▶ **Explore the material**:
A. Answer these questions from the text on Richard Dawkins and popular memes about biology:
(i) According to the text, what does Dawkins point out that humans and apes share?
(ii) Which German term does the text say applies to history as much as to biology?
(iii) What fact does the text say the "humans are descended from apes" meme tends to distract from?
B. Write the next part of the text on Richard Dawkins, popular memes about biology, and the meaning of "science," picking up after its final sentence.

▶ **Document passage**:

That phrase, which has become a hugely-popular meme, was coined to describe the authors of the Bible by Richard Dawkins, one of the world's most highly-respected biologists, perhaps the single most highly-respected biologist in the world. (Or perhaps he still was before he started devoting more time to religion than to biology.) It's interesting because when the subject is biology, Dawkins, like any competent scientist, is at great pains to be as accurate as possible. For example, he has devoted more than a little energy to combating the popular meme that "humans are descended from apes." He points that humans and apes share common ancestors, and that the most recent of those shared ancestors, several million years ago, were neither humans nor apes, but rather species which have a great deal in common with both. The inaccurate "humans are descended from apes" meme leads to all sorts of other inaccurate notions, such as that some creatures evolve to a certain state and then stop evolving. The false conception here would be that, millions of years ago, apes existed, and stopped evolving, except for those apes who were our ancestors, who continued to evolve. But the truth is that those primates millions of years ago had some descendants who evolved into apes while, at the same time, other of their descendants were evolving into humans, and also that apes, humans and other species are continuing to evolve. The "humans are descended from apes" meme and others like it tend to distract from the fact that evolution is continuing.
The difference between the popular meme: "humans are descended from apes," and the truth, that humans and apes descended from common ancestors and are continuing to evolve, may seem small to someone who knows very little about biology. The more one knows, however, the bigger the mistake looms which is contained within the popular meme. The more one cares about the study of biology, the more interested one is in sharing the excitement of that study with the broadest possible audience, the more intolerable such popular memes will become, and the more urgent it will be to remove such misunderstandings from the collective consciousness.
The term "science" is defined differently in English than the closest corresponding term in some other languages, and in English, some people define "science" much more narrowly than others. In German, history is a "Wissenschaft" as much as biology is. Perhaps such matters of linguistics sometimes lead English-speaking scientists (in the more narrowly-defined sense) to regard other academic disciplines such as history with an undue lack of respect.

▶ **Dataset excerpts**:
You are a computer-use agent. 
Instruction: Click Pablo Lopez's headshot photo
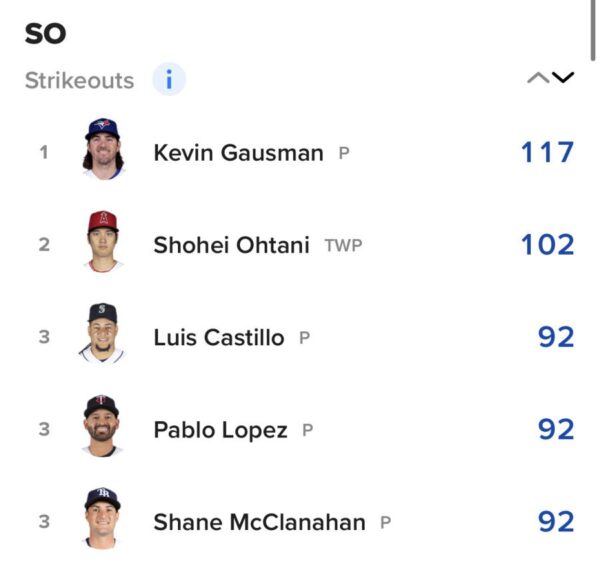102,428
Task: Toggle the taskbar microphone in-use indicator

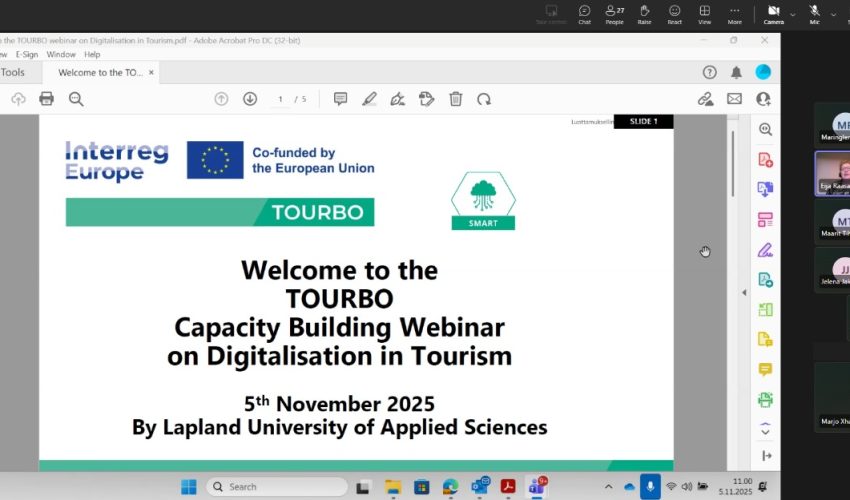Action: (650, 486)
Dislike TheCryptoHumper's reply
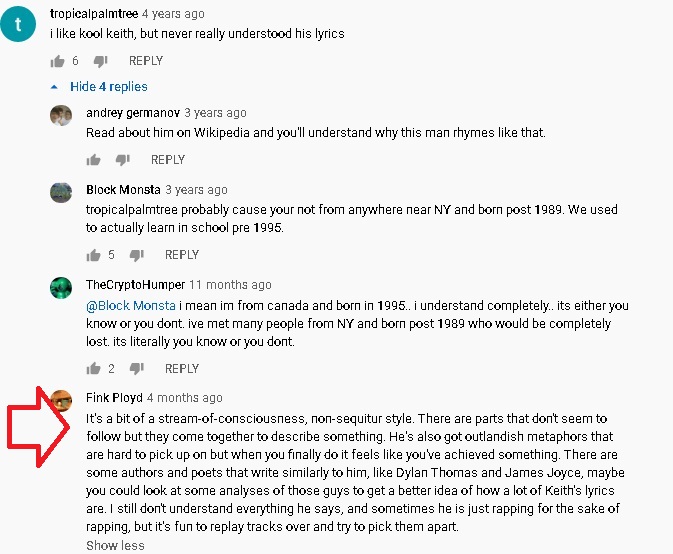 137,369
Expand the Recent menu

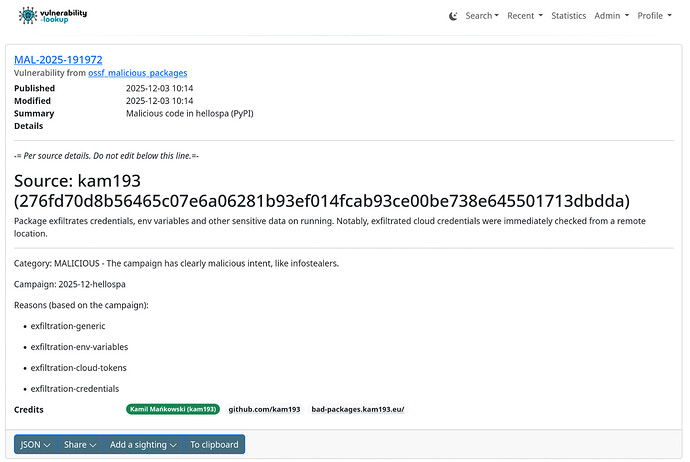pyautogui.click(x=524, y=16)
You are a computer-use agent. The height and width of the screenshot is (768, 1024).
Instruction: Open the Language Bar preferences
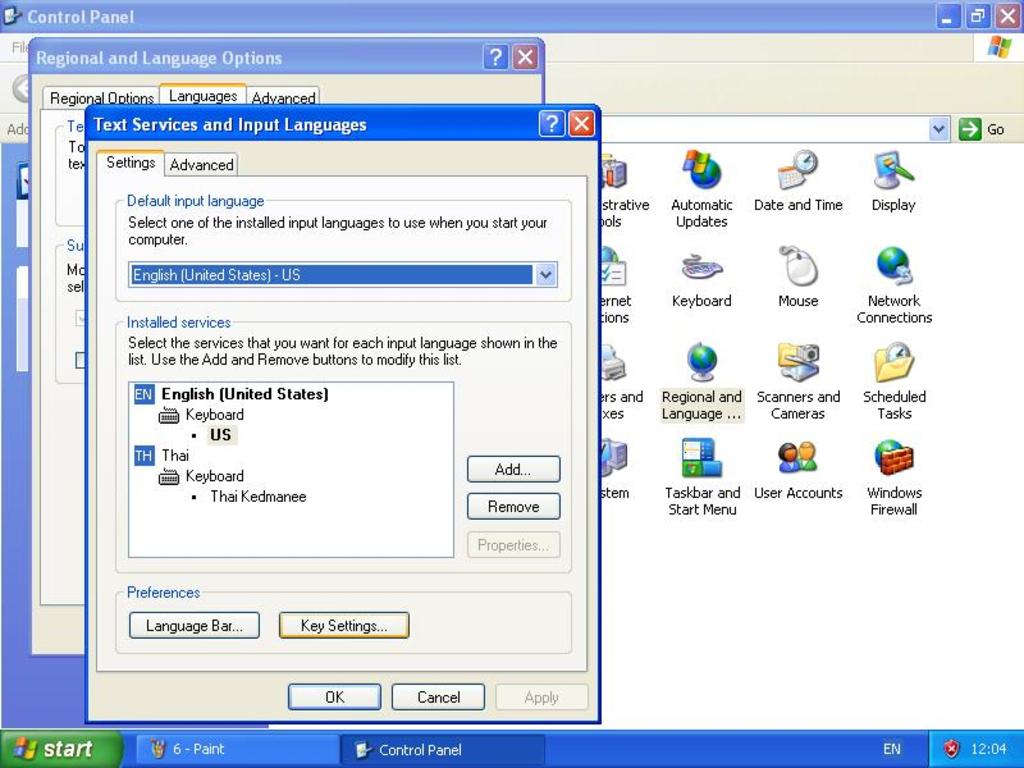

▶ **Answers**:
A.
(i) Common ancestors.
(ii) "Wissenschaft."
(iii) The fact that evolution is continuing.

B.
Perhaps some biologists don't realize that strict accuracy is every bit as crucial to the competent study of history as it is to biology or physics. The Bible wasn't written by Bronze-Age goat herders, it was written by urban people in the Iron Age, and even among rural ancient Israelites, many more sheep were raised than goats. To believe that the bible was written by Bronze-Age goat herders requires a very profound ignorance of the dates of the Bronze and Iron Ages in the Middle East, of the dates of the earliest-known writing in Hebrew, of the distribution of the rates of literacy among urban and rural ancient Israelites, and of the types of animals domesticated and raised by those ancient Israelites. It's actually harder to imagine any 4-word phrase which could betray a more complete ignorance of the history of ancient Israel than referring to the authors of the Bible as "Bronze-Age goat herders."
It's odd, it's just so damned odd that so many of the people leading the way in the spread of this spectacularly-inaccurate "Bronze-Age goat herders" meme are scientists, scientists who constantly -- and accurately -- are pointing out that science advances by constantly correcting itself and changing its views in the light of new information, and that this gives science a huge advantage over religion, which clings to revealed "truths." Very damned odd indeed, because of their own approach to a certain segment of ancient history, where it seems they're either deaf to some information which would cause them, for instance, to modify their outlook and refer to the authors of Genesis as "Iron-Age temple scribes." Instead, regarding this area of history, they're just as deaf as any fundamentalist Christian is to information about evolution -- and/or they simply don't care about being accurate. It's just downright odd. And as the study of history, it sucks. But maybe we don't even need to call it the study of history. Maybe it's much more accurate to describe it as a stubborn resistance to studying history.
Oh well, the anger and disgust these people arouse in me with their "Bronze-Age goat herders" meme gives me lots of energy and incentive to write. Thanks, you schmucks!
PS, 31. January 2015: I'm sure I've mentioned it somewhere on this blog already, but since writing this post I've found out that the term "meme" was invented, ironically, by Richard Dawkins.